== Assignment ==
Give back all the data below exactly as it is shown.

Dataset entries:
════════
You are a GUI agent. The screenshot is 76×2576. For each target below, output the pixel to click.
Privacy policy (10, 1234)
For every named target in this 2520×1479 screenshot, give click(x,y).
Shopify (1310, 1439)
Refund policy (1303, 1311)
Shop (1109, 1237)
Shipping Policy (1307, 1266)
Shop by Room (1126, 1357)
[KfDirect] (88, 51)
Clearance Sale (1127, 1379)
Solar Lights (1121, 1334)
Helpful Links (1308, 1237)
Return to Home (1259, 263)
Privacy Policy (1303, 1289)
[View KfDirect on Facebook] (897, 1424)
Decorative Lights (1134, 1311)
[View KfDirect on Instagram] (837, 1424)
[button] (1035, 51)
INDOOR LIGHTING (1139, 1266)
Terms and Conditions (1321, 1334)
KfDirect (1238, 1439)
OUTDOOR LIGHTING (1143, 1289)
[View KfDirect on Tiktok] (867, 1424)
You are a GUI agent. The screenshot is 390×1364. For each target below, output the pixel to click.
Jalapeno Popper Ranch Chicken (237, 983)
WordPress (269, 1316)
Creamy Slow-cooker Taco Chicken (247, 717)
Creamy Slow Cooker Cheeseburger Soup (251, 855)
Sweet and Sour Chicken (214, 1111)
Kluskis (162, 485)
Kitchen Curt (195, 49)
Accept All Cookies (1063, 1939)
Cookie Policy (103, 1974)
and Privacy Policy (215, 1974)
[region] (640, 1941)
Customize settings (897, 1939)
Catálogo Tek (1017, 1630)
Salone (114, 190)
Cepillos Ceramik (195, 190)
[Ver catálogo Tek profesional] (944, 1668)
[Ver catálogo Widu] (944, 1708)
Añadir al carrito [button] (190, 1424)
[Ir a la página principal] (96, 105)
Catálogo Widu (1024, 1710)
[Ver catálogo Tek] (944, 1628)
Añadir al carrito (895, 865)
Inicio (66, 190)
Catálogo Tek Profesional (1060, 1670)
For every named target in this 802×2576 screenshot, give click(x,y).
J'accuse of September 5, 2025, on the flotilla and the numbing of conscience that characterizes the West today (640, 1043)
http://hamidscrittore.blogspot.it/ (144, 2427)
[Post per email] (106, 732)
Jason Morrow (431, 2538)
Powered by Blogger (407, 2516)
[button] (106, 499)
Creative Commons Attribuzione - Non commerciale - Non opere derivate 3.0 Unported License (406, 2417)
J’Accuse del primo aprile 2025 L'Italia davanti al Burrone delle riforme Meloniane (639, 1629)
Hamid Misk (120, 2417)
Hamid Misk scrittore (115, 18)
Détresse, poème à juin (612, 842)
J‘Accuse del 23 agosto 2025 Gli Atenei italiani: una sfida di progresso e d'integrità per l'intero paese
════════
== Task answer ==
You are a GUI agent. The screenshot is 76×2576. For each target below, output the pixel to click.
Privacy policy (10, 1234)
For every named target in this 2520×1479 screenshot, give click(x,y).
Shopify (1310, 1439)
Refund policy (1303, 1311)
Shop (1109, 1237)
Shipping Policy (1307, 1266)
Shop by Room (1126, 1357)
[KfDirect] (88, 51)
Clearance Sale (1127, 1379)
Solar Lights (1121, 1334)
Helpful Links (1308, 1237)
Return to Home (1259, 263)
Privacy Policy (1303, 1289)
[View KfDirect on Facebook] (897, 1424)
Decorative Lights (1134, 1311)
[View KfDirect on Instagram] (837, 1424)
[button] (1035, 51)
INDOOR LIGHTING (1139, 1266)
Terms and Conditions (1321, 1334)
KfDirect (1238, 1439)
OUTDOOR LIGHTING (1143, 1289)
[View KfDirect on Tiktok] (867, 1424)
You are a GUI agent. The screenshot is 390×1364. For each target below, output the pixel to click.
Jalapeno Popper Ranch Chicken (237, 983)
WordPress (269, 1316)
Creamy Slow-cooker Taco Chicken (247, 717)
Creamy Slow Cooker Cheeseburger Soup (251, 855)
Sweet and Sour Chicken (214, 1111)
Kluskis (162, 485)
Kitchen Curt (195, 49)
Accept All Cookies (1063, 1939)
Cookie Policy (103, 1974)
and Privacy Policy (215, 1974)
[region] (640, 1941)
Customize settings (897, 1939)
Catálogo Tek (1017, 1630)
Salone (114, 190)
Cepillos Ceramik (195, 190)
[Ver catálogo Tek profesional] (944, 1668)
[Ver catálogo Widu] (944, 1708)
Añadir al carrito [button] (190, 1424)
[Ir a la página principal] (96, 105)
Catálogo Widu (1024, 1710)
[Ver catálogo Tek] (944, 1628)
Añadir al carrito (895, 865)
Inicio (66, 190)
Catálogo Tek Profesional (1060, 1670)
For every named target in this 802×2576 screenshot, give click(x,y).
J'accuse of September 5, 2025, on the flotilla and the numbing of conscience that characterizes the West today (640, 1043)
http://hamidscrittore.blogspot.it/ (144, 2427)
[Post per email] (106, 732)
Jason Morrow (431, 2538)
Powered by Blogger (407, 2516)
[button] (106, 499)
Creative Commons Attribuzione - Non commerciale - Non opere derivate 3.0 Unported License (406, 2417)
J’Accuse del primo aprile 2025 L'Italia davanti al Burrone delle riforme Meloniane (639, 1629)
Hamid Misk (120, 2417)
Hamid Misk scrittore (115, 18)
Détresse, poème à juin (612, 842)
J‘Accuse del 23 agosto 2025 Gli Atenei italiani: una sfida di progresso e d'integrità per l'intero paese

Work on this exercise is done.